Pedir todas las exploraciones complementarias posibles ante un determinado síntoma o cuadro clínico no es la manera más adecuada de diagnosticar. Sí lo es preguntar y escuchar atentamente al enfermo, pensar en las posibles causas del cuadro descrito, realizar una exploración física orientada a descartar algunas patologías o a incrementar la sospecha respecto a otras, establecer un orden de probabilidades diagnósticas y, finalmente, pedir aquellas pruebas complementarias que permitan confirmar las hipótesis más plausibles. Siempre después de preguntar y explorar, no antes. Y solo cuando es necesario y si es necesario, no sistemáticamente y sin criterio. Esta es la manera de diagnosticar que se explica en todos los tratados de medicina. Y tampoco es sinónimo de una buena praxis indicar pruebas para la detección precoz de cualquier enfermedad.

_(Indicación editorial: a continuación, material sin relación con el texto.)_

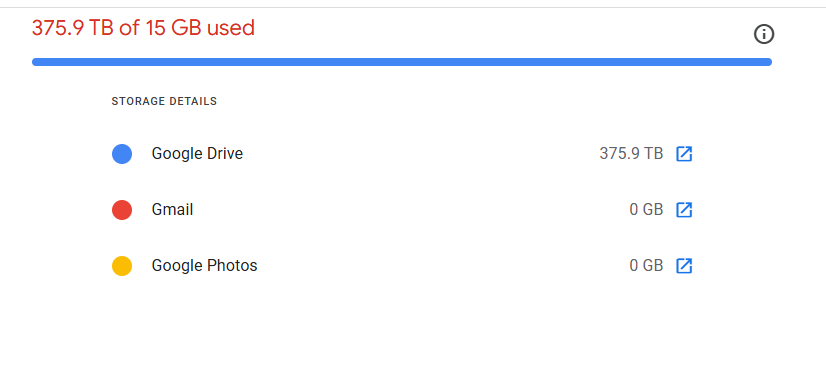Screen dimensions: 826x371
Task: Click the blue Google Drive color dot
Action: 122,154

¿Cuál es el precio del “que no se nos escape nada”? Exploraciones diagnósticas cruentas con posibilidad de complicaciones secundarias, hallazgos casuales de significado difícil de valorar, nuevas pruebas para interpretar los hallazgos, tratamientos quizás innecesarios con sus correspondientes efectos adversos, costes económicos prescindibles y mucho sufrimiento psicológico absolutamente sobrante y gratuito. Y, también, personas sometidas a procedimientos diagnósticos sin su consentimiento real, porque no se les ha informado adecuadamente de lo que se les pide y de las posibles consecuencias que se derivan. No todo el mundo quiere que se le descarte todo ante cualquier síntoma. No todo el mundo quiere saber si tiene un cáncer antes de que se le manifieste.

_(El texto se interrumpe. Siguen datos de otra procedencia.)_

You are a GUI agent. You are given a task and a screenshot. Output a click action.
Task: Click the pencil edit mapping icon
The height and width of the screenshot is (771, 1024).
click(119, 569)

¿Por qué, pues, esta tendencia a pedir pruebas diagnósticas? Quizás la falta de tiempo. Menos de diez minutos por visita no permiten realizar un diagnóstico adecuado de casi nada. Pedir pruebas y hacerlo sin demasiada información es más rápido que preguntar y explorar. Quizás el miedo exagerado a un improbable proceso judicial que raramente llega y que, si llega, aún más raramente concluye en condena. Y seguro que, es importante no obviarlo, también influye en este fenómeno del ensañamiento diagnóstico, y en el caso concreto de la sanidad privada, la voluntad de lucro que se esconde detrás de muchas exploraciones complementarias y las correspondientes visitas sucesivas.

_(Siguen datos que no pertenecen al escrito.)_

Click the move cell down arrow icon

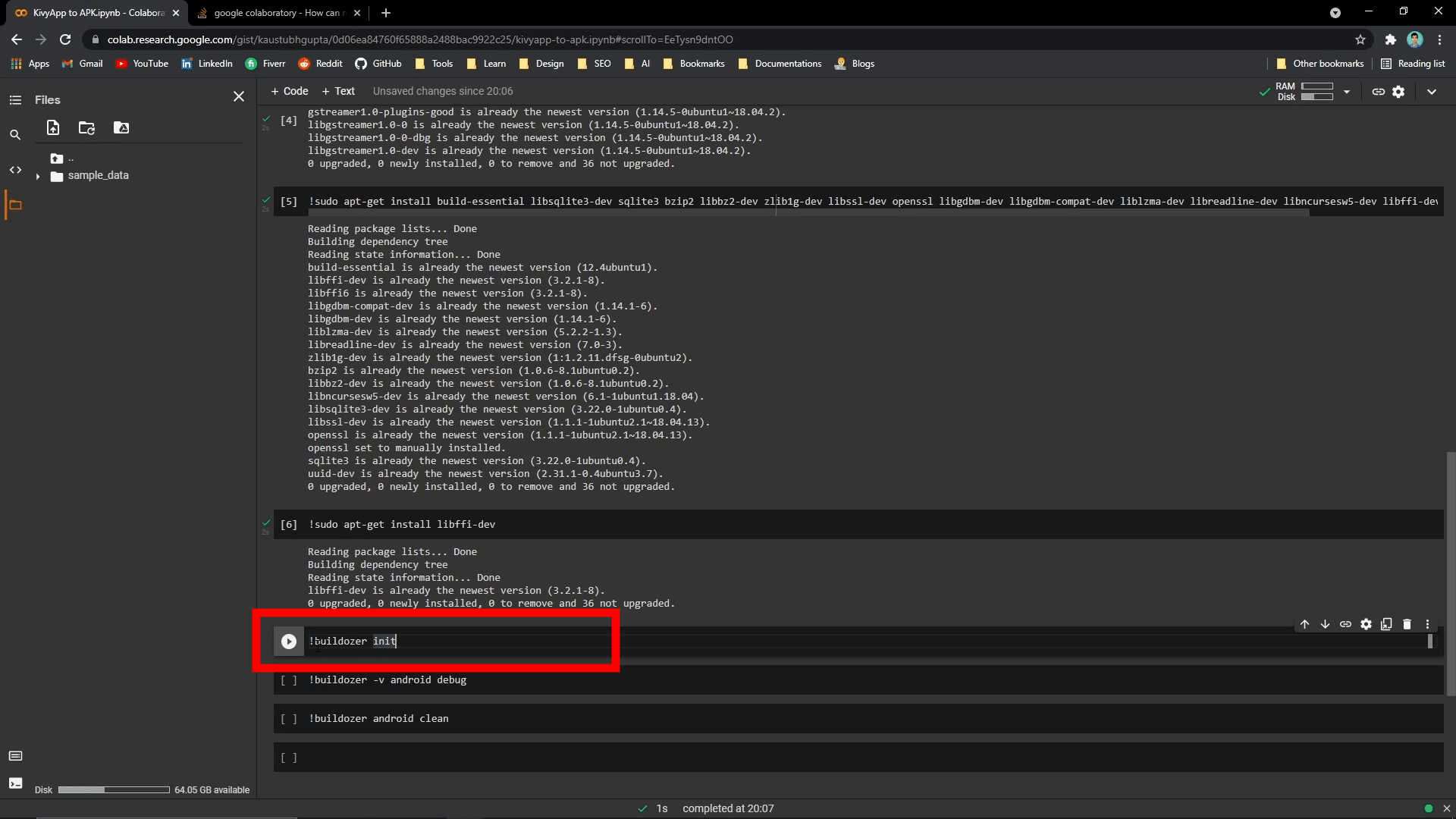tap(1324, 625)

No es necesario pedir siempre pruebas diagnósticas ante un mínimo síntoma o realizar siempre controles de manera sistemática. No hace falta medicalizar así la vida de personas sanas. Hay que ajustar los protocolos diagnósticos a cada circunstancia porque no se pueden salvar todas las vidas y porque un exceso de precaución solo provoca aflicción e incomodidad.

Y, sobre todo, hay que enseñar a diagnosticar a los médicos en formación haciéndoles ver que las exploraciones complementarias no son inocuas, que el bienestar psicológico durante el proceso de búsqueda es tan importante como la curación de lo que buscan y que la última palabra la tiene siempre la persona a la que atienden, sin presiones psicológicas, ni directas ni indirectas.